-- Begin DATA LISTING --
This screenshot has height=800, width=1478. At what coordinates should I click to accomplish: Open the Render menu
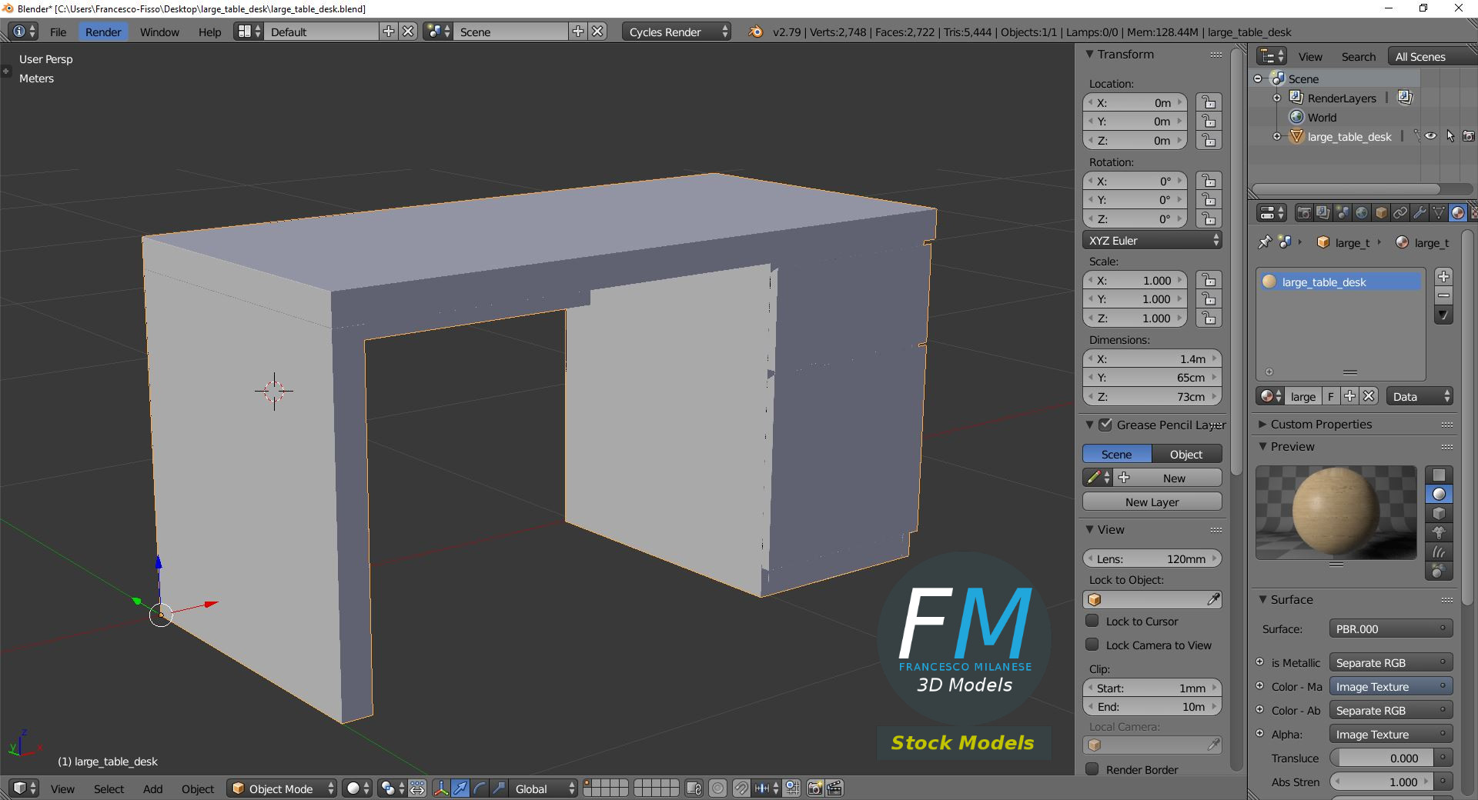coord(102,32)

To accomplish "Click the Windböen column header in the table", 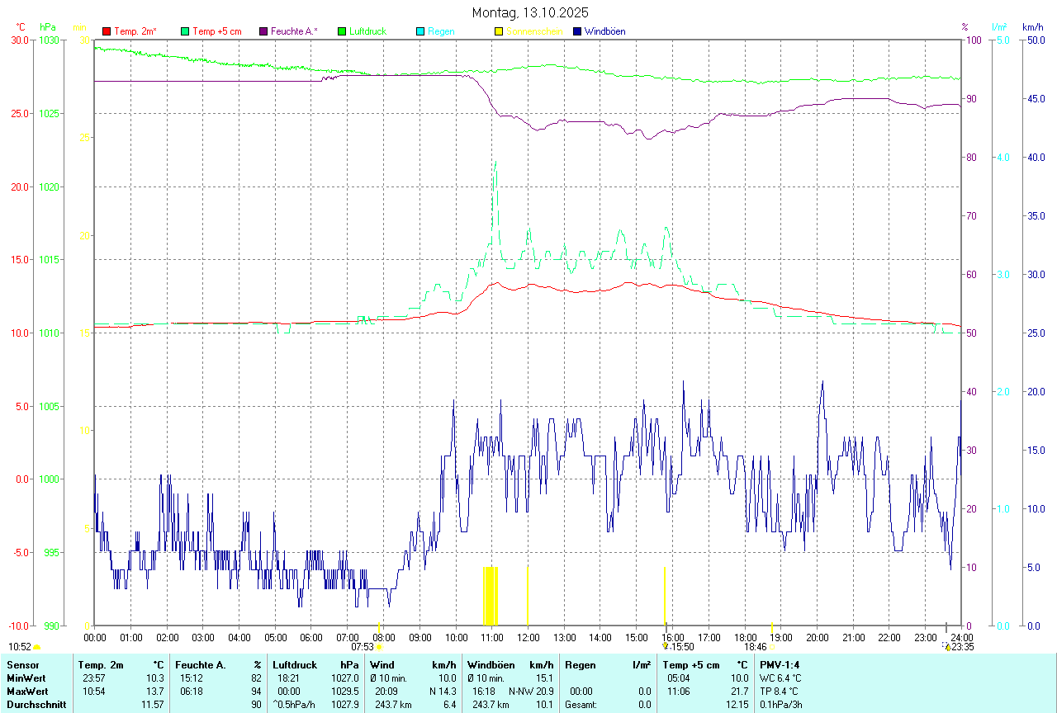I will 491,664.
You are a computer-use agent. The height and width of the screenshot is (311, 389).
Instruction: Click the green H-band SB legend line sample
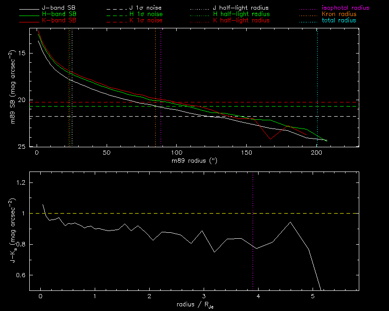pyautogui.click(x=29, y=15)
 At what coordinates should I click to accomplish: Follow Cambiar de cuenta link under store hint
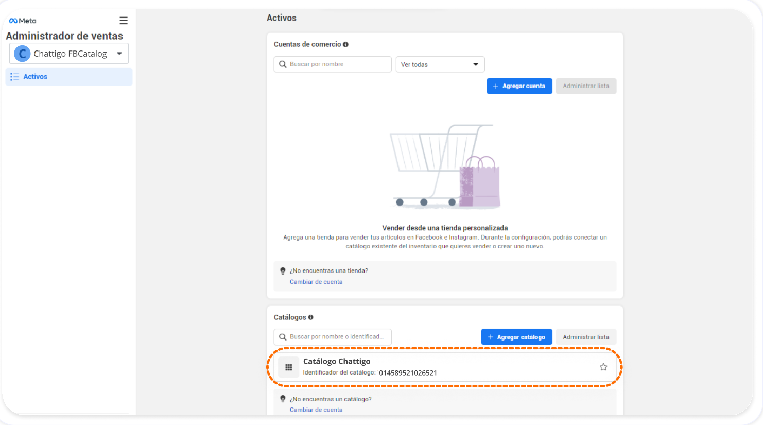(x=316, y=282)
-- End DATA LISTING --
STATED EXERCISE —
Copy out everything from the line containing "You are a computer-use" down to the end of the entries, keeping both ends. Leave the pictures out of your answer.

CORRECT RESPONSE —
You are a computer-use agent. The height and width of the screenshot is (311, 389).
Instruction: Click the green H-band SB legend line sample
pyautogui.click(x=29, y=15)
 At what coordinates should I click to accomplish: Follow Cambiar de cuenta link under store hint
(x=316, y=282)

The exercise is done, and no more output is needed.